Recently at Sandia Elementary, Josie Paquette’s second-graders traveled around the world on their International Day and learned all sorts of things about different cultures, as well as about their own personal histories.
International Day was an extension of a lesson from “Imagine It!” (our elementary language arts curriculum). After reading “Jalapeño Bagels,” a story in which a young boy experiences an International Day, Paquette’s students were so taken with the story there was simply no other option but to hold an International Day in their school.
Students chose the cultures they wanted to learn about: Germany, Japan, Italy, Mexico, Africa, Asia, Hawaii and others. To learn about the culture, a number of activities were called into play: Researching, writing papers — yes, these second-graders are remarkable writers — and assembling their presentations. The presentations were resourceful and included not only a presentation of the culture, but also other creative elements, such as songs, dances, jewelry-making, even translations of phrases from the language of the region chosen.
When International Day arrived, Paquette’s classroom was colorfully decorated, including hanging Asian lanterns and the teacher dressed as a Cherokee. There was food from all the different cultures: Orange chicken, enchiladas, coconut marshmallows, cavatelli, spaghetti, cheese noodles, bagels, beef and fried rice, pigs-in-a-blanket and German cookies.
When the teacher asked which students wanted to share their presentation with me, all were eager to do so.

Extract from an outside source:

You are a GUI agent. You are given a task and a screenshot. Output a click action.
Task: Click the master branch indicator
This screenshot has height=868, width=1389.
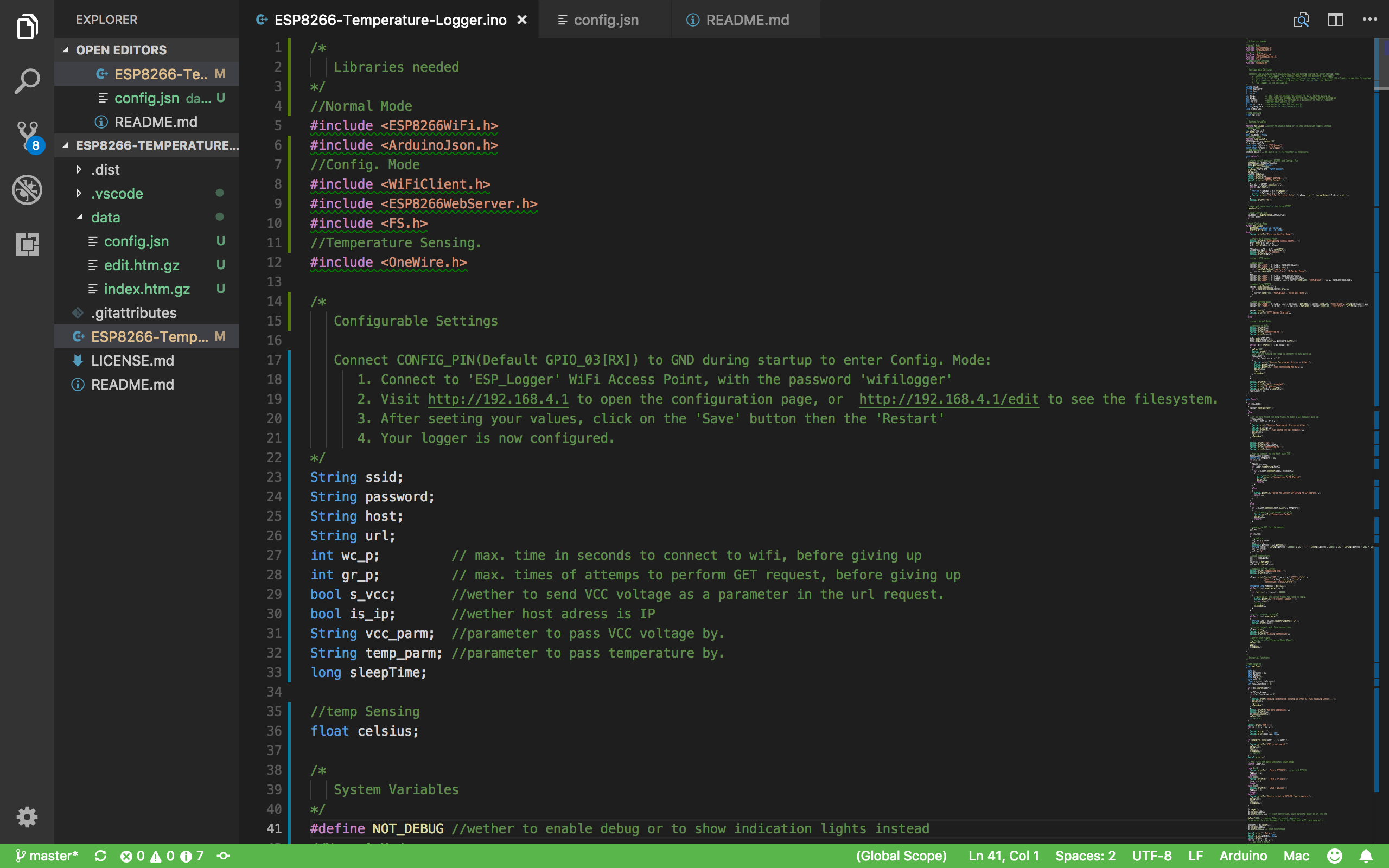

Alyana Cordova stood and read a well written paper about the Volcano Rabbit in Hawaii; Jasmine Diaz flawlessly read her paper.
When I complimented the students on the quality and teased them, saying truthfully that I did not believe they were in second grade, they had to be sixth-graders, the teacher had them explain how they learned to write paragraphs.

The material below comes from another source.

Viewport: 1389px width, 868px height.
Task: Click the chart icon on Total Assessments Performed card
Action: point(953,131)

Students were eager to share: “You start with a topic sentence; then the body; then the conclusion.”
Jadyn Rainey enthusiastically added: “You also have to indent; and don’t forget your periods.”

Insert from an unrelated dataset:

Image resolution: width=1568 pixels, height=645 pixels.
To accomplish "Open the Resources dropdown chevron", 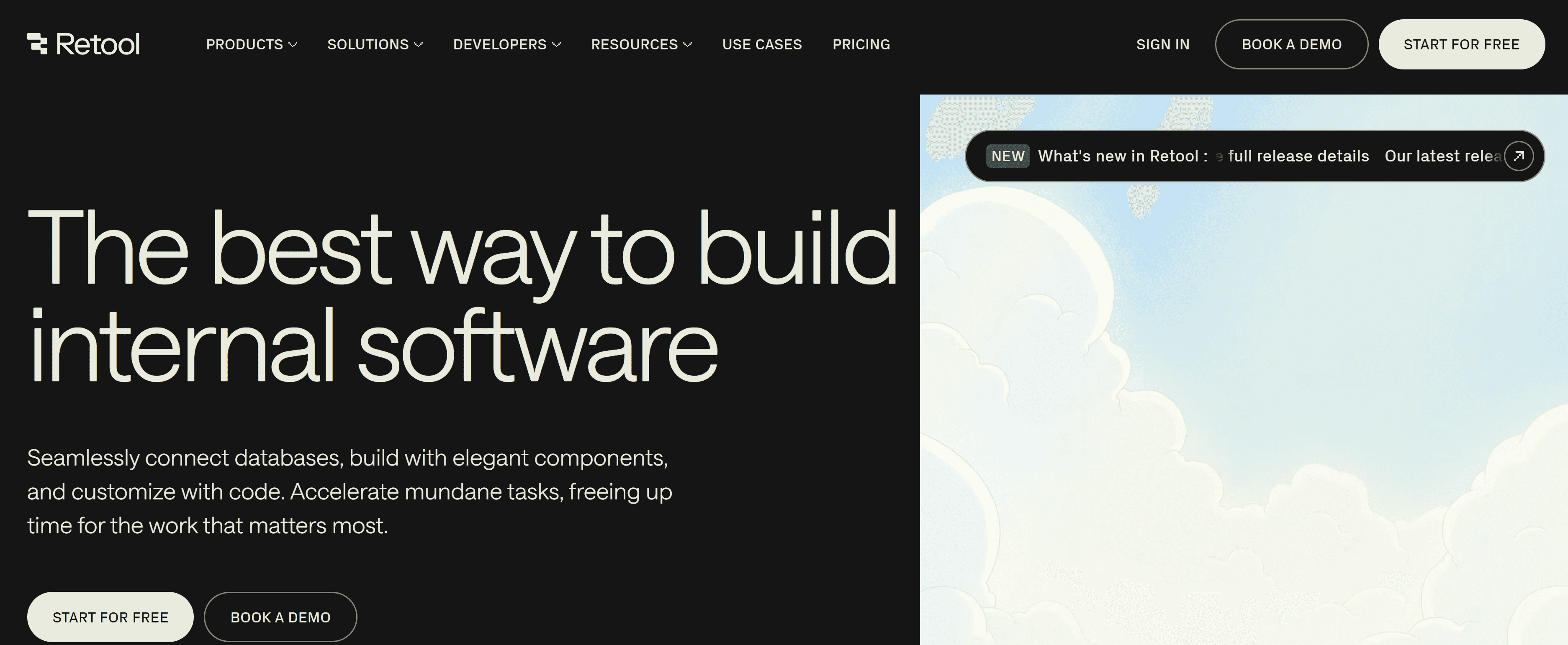I will pyautogui.click(x=688, y=45).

Kilonna Burdell presented Italy and shared an old photo and the information that her great-great-grandfather had arrived on Ellis Island on the Mauretania from Italy.
The teacher mentioned that they had just completed persuasive paragraphs and would soon be working on expository paragraph. When I looked surprised and asked, “What in the world is an expository paragraph?” Many hands shot up, and Jaden Martinez offered, “It’s a paragraph to inform people about something!”
I was bowled over by these amazing students and offered some crazy remark, and the teacher said, “Class, what is that?” Ashton Bell immediately responded, “An idiom.”
Every day I try to learn something new, but didn’t expect to learn a number of new things from a second-grade classroom. Reminds me of a quote by educational researcher K. Patricia Cross, “The task of the excellent teacher is to stimulate ‘apparently ordinary’ people to unusual effort. The tough problem is not in identifying winners: It is in making winners out of ordinary people.”